With COVID-19 causing all sorts of companies to reconfigure how they work, working from home is the new going into the office. For the next few weeks and months we need to adapt - and adapt we shall!
We've been regularly surveying our team to make sure they're okay, that they have what they need, and to try to keep things as normal as is possible given the circumstances. Additionally, we asked them for tips, from their own experiences, on how to best work from home. What tools or systems, practices and tips that they use, would they recommend to others. With that in mind, here's what our colleagues suggested.
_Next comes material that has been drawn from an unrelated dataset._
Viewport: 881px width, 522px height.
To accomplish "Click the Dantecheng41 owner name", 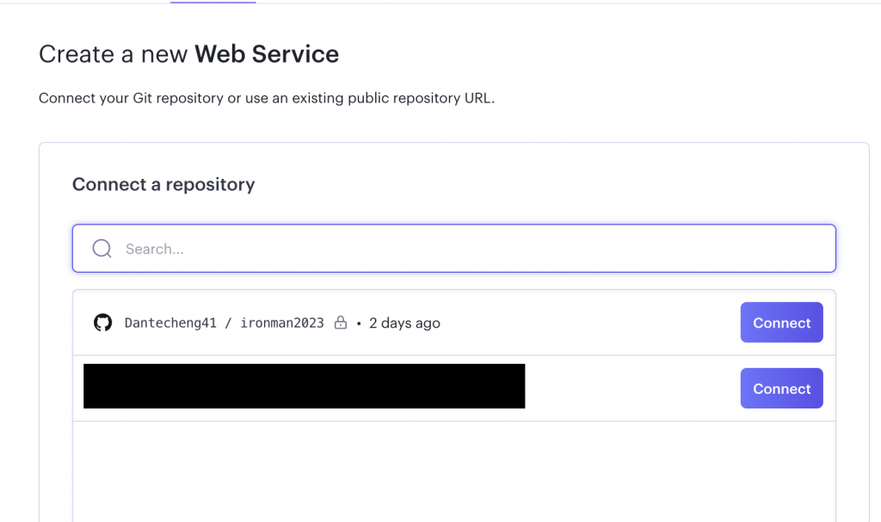I will (170, 323).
I'm sure everyone uses some form of digital calendar to structure their day, whether that's Outlook or something else. We can easily find ourselves drawn into calls (or calls about calls) and it's difficult sometimes to avoid these, but by blocking out chunks of time in your calendar you can ensure you have significant uninterrupted periods to really get stuck into whatever you're working on. It's also worth considering putting some of the simpler things in your calendar, this can help your colleagues to give you the space you need, when you need it. Maybe block 5 minutes at the start of every hour for you to stretch your legs, make a cuppa, or whatever it is you need to do. When you see that your colleagues are 'Online', you might be tempted to interrupt them, but having the 2020 version of "Gone Fishin' - Back in 5" can really help to balance your workload.
The Pomodoro Technique
Surely most people in business these days will have heard of the Pomodoro Technique, or at least have a cursory understanding that it's something to do with time management, and tomatoes. That's pretty much it. Sort of.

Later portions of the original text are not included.